El que cuida y lava los coches en una esquina –la de la farmacia– del cruce de la avenida Q y la calle A, vio a T bajar del coche de alquiler en medio de una animada plática con el cochero. Como siempre, vio a T despedirse del conductor como si se tratara de un viejo amigo. El cuida-lava-coches veía a T abordar un taxi por la mañana y a cualquier hora de la tarde bajar de otro en medio de sabrosas charlas; sombrío de mañana, radiante al atardecer. Subir y bajar veía el individuo de los coches ajenos al personaje de los coches alquilados.
Para mayor curiosidad, T es un sujeto de impecable vestir, sobrio, pulcro, educado y de evidente salud a sus, digamos, 70 años. En la desmadrosa colonia donde T habita, nadie sabe más de él que lo visto por el lava-cuida-coches. T se va en un taxi y llega en otro, sin hora predecible la ida ni la vuelta; eso sí, la primera de mañana, la segunda antes de que el sol se oculte. Nadie lo ha visto hacer otra cosa durante unos quince años –la edad de Juanito, el hijo de la portera del Atlante, el edificio más elegante del rumbo.

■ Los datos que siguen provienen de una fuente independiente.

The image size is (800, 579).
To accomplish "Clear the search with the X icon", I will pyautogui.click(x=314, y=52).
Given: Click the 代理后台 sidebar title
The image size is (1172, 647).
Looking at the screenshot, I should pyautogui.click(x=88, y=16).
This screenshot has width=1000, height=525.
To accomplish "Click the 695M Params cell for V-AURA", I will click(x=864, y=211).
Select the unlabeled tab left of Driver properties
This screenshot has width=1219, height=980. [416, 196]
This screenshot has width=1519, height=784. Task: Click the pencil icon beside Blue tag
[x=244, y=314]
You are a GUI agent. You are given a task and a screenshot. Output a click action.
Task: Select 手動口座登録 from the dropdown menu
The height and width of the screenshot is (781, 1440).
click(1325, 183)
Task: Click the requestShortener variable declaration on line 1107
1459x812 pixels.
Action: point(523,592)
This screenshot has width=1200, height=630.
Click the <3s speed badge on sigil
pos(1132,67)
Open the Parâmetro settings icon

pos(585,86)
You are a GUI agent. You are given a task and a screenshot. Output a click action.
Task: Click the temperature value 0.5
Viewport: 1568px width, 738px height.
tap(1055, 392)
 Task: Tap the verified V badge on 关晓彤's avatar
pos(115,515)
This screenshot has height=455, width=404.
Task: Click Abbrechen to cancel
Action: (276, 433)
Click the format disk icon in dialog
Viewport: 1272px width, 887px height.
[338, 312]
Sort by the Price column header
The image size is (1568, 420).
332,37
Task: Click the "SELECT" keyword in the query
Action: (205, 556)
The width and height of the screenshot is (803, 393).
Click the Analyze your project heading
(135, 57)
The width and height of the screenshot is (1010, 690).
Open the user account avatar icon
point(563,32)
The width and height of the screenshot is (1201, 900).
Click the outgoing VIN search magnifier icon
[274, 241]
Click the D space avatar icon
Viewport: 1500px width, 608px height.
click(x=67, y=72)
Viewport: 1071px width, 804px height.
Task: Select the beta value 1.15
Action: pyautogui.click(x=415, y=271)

Gracias a lo que el profeta T entregó al lava-cuida-coches ayer, día en que T se mudó discretamente de la desmadrosa colonia donde vivía, es que no queda todo en la oscuridad del misterio que ahora nos tortura. Entregó tres párrafos precedidos de simples peticiones que, por supuesto, no se han cumplido.
Se le invita, amable lector, a no perder el tiempo buscando las calles Q y A en su ciudad. T recién llegó a una calle empedrada del siglo xix, justo el miércoles previo a su calidad de leedor de los tres siguientes párrafos.
“Desde pequeño sé que soy un profeta. Me cansé de rezar, disciplinarme y estudiar. Me hastié de la fama y la fortuna, de llorar y reír en armonía o en ritmo –nunca en ambos–. ‘Nadie es profeta en su tierra’ es un proverbio tonto que en realidad debería decir: ‘Nadie es profeta si no es T’.
“Profetizar mis visiones entre los choferes de los carros de alquiler fue el más eficiente, poderoso y sabio método de ejercer la profecía, de esparcir mis verbos. Puesto que se cambian unas monedas por transporte y se puede hablar con el conductor, es estúpido no ser profeta solo con ellos. Mientras haya hombres, nunca dejarán de existir estos seres que dispersan visiones en forma exponencial –lo ha comprobado con rigor matemático mi querido amigo Z, cuando ha podido dejar la tabla de elementos.
“Sí, es cierto: hace muchos años que abordo a diario al menos quince taxis. Sin destino, en un circuito que toca siempre el edificio donde ahora vivo –sobre una de las cuatro esquinas de la avenida Q y la calle A, frente a la farmacia–. En cada viaje suelto mi verbo, expreso mis profecías, influyo mucho más que mis ancestros, también profetas. Pertenezco a una dinastía sanguínea y milenaria. Soy el profeta T, sin cruz ni ayunos, sin sermones ni discípulos. Cuido cantidad y calidad en los mensajes sobre mis visiones, misión de cualquier profeta. Los mejores alumnos son quienes viajan con cualquiera a cambio de unas cuantas monedas; cambian profecías por monedas y son los más valiosos oyentes. Así está escrito, así se ha demostrado. Soy solo una T más, un auténtico profeta más: el profeta T. Tal como se llaman, llamaron y llamarán realmente todos los profetas de la Tierra.”